Myths about BMI

BMI is useful in specific ways. And far too many of the myths about it influence the way we talk, think, and counsel about weight.

Myth 1: BMI measures body fat.

BMI measures only height and weight, using an indirect formula to determine body fat. Because muscle mass takes up less space than fat, someone with a lot of muscle can have a high BMI and still have a low percentage of fat. On the other hand, someone with less muscle can have a normal BMI and yet carry a higher percentage of body fat.

Myth 2: A "healthy" BMI is 18.5-24.9 for everyone.

Although BMI is a reliable general guideline, age, ethnicity, and sex can influence what is healthy. For instance, as you age, you lose muscle mass, which can make your ‘healthy’ weight slightly lower. Ask your healthcare professional for more specifics.

Myth 3: A high BMI automatically means poor health.

Although a high BMI is thought to raise the risk of some health problems, it is not necessarily an accurate gauge of health. Much depends on a range of factors, including diet, exercise, genes and body fat distribution.

Myth 4: A low BMI always means good health.

Not true. Being underweight can be just as bad for your health, as it predisposes you to conditions such as diminished immunity, osteoporosis and a range of nutrient deficiencies. So, do your best to achieve a healthy BMI without getting sucked into confusing diets that promise results. You need only stay within a healthy BMI range for your own unique body.

Myth 5: BMI is useless.

Objectively not true. BMI will never be an accurate predictor of mortality risks in single individuals, but it isn’t meant to. It is meant to be a baseline to compare against.

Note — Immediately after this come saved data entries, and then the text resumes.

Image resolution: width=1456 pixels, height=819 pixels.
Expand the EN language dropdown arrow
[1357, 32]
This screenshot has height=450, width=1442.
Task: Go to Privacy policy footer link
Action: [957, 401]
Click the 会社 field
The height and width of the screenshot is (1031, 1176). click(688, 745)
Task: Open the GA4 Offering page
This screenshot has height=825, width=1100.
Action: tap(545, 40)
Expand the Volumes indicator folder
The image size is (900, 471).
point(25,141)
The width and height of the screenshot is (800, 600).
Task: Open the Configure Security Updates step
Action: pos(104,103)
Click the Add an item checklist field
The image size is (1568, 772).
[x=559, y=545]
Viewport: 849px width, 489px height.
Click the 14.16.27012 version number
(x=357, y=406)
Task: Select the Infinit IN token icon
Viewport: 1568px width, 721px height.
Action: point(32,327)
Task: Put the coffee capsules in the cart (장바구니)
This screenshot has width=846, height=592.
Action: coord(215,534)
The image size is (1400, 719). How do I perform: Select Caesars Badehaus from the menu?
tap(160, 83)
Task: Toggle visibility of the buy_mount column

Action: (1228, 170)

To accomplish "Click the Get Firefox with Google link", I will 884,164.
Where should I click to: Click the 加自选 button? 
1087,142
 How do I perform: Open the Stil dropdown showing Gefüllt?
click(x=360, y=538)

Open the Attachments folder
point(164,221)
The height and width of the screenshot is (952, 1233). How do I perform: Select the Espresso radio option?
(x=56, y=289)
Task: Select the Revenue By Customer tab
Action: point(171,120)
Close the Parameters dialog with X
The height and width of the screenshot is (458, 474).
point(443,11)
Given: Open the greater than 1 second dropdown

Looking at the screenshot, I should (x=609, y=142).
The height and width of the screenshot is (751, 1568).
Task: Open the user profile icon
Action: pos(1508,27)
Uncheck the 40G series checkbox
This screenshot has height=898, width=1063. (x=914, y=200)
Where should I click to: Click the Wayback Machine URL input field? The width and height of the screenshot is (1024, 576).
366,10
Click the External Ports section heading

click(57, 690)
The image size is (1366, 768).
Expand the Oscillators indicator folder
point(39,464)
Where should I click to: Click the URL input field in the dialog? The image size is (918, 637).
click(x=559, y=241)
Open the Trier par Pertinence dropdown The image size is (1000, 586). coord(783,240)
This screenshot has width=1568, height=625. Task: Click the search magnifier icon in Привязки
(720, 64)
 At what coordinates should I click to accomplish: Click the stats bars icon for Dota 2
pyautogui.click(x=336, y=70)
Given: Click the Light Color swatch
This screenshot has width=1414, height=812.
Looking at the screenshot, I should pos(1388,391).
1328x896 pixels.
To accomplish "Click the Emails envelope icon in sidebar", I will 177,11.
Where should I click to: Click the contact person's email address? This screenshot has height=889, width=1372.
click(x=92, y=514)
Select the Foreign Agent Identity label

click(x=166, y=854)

It can be used as a starting point for identifying potential health concerns, especially when applied across larger populations.

Here are some alternative measures to consider alongside BMI for a more comprehensive picture:

  • Waist circumference measures central fat around the waist, which is a better indicator of health risks than overall body fat.
  • Bioelectrical impedance analysis (BIA) estimates body fat percentage using electrical currents, which is more accurate than BMI but still not exact.
  • Dual-energy X-ray absorptiometry (DXA) provides precise measurements of body fat, muscle, and bone, and is the most accurate way to assess body fat.

Remember, BMI is just one tool in your toolbox. Consult a healthcare professional for personalized advice and a comprehensive assessment of your health.